Effect of porous slab thickness and Darcy number on thermohydraulic transport characteristics of Ag-TiO2/water hybrid nanofluid flow-through partially porous wavy channels

The present article investigates the effect of varying porous slab thicknesses (S = 0-0.4) and Darcy number (Da = 10(6)-10(-2)) on the thermohydraulic performance of three different corrugated channels (triangular, sinusoidal, and trapezoidal) embedded with partially filled porous media. Ag-TiO2/water hybrid nanofluid (phi = 0-0.04) is taken as coolant flowing at Re = 400. Results revealed that the thermal performance (average Nusselt number, Nu(avg) and enhancement ratio, ER) augments with the increase in porous slab thickness and decrease in Darcy number. However, the hydraulic performance reduces (i.e., an increase in pressure drop). To check the viability of the cooling system performance factor (PF) is evaluated which demonstrates variation in thermal performance considering pressure drop penalty also. It is demonstrated that among all configurations, the trapezoidal channel with porous slab thickness (S = 0.4) and Darcy number (Da = 10(-4)) gives maximum enhancement thermal performance (110%) considering water as a coolant (phi = 0).
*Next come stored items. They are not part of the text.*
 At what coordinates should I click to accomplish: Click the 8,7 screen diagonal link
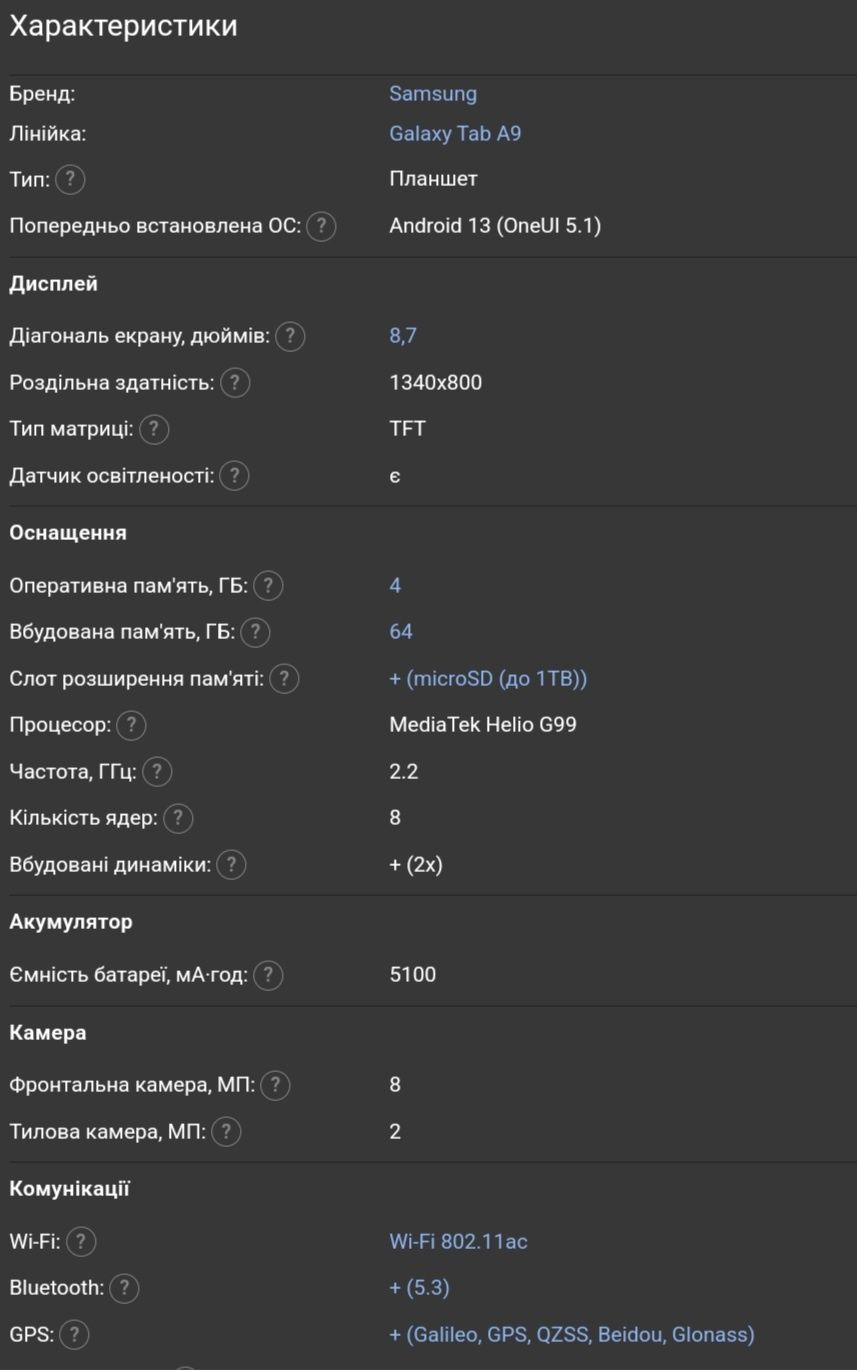(403, 336)
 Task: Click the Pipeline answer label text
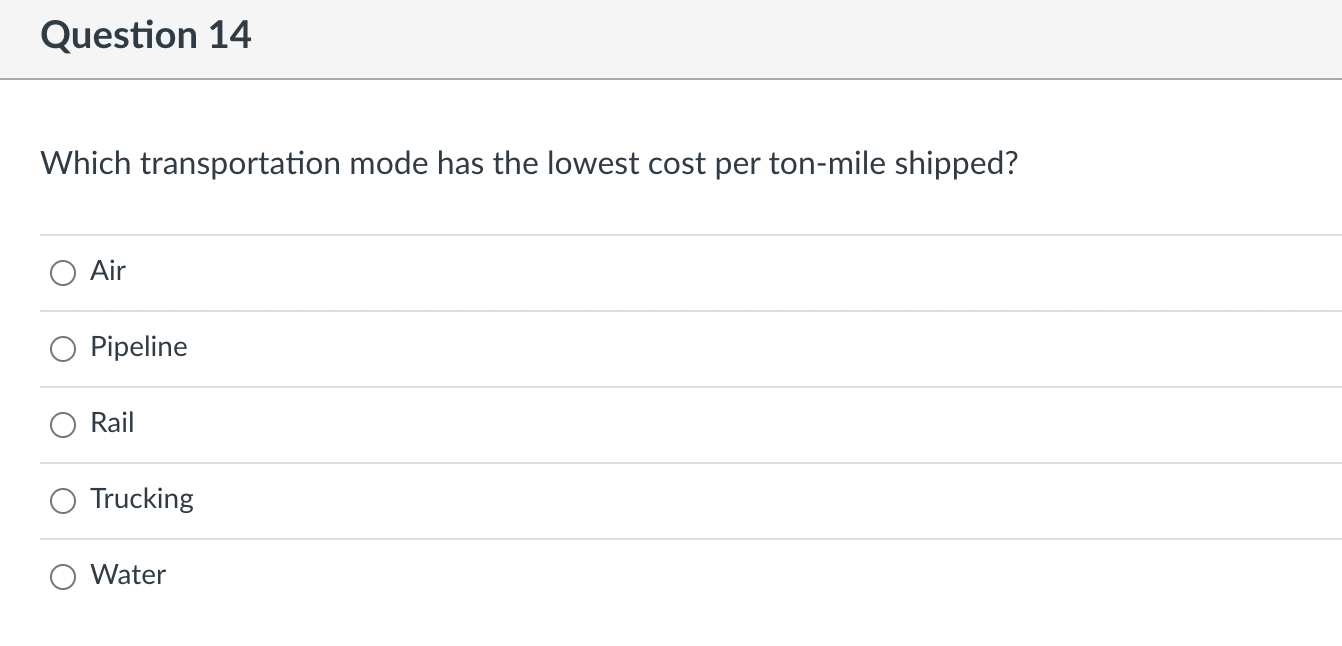pyautogui.click(x=138, y=347)
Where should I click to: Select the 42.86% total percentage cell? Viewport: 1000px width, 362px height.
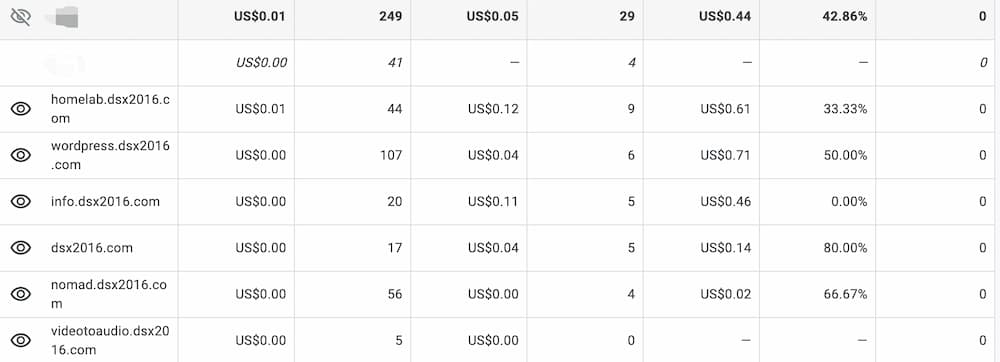(x=845, y=17)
Further- more, enhancement in thermal performance by 210% is noticed as volume concentration phi of hybrid nanofluid varies from 0% to 4%. It is also evident that the value of PP for all corrugated channels is lower than 1 indicating the nonviable system. However, for the case of the partially porous plane channel the maximum PF =1.07.

Automated summary

This article investigates the effect of varying porous slab thicknesses and Darcy number on the thermohydraulic performance of corrugated channels. The results show that increasing the porous slab thickness and decreasing the Darcy number can enhance the thermal performance but reduce the hydraulic performance.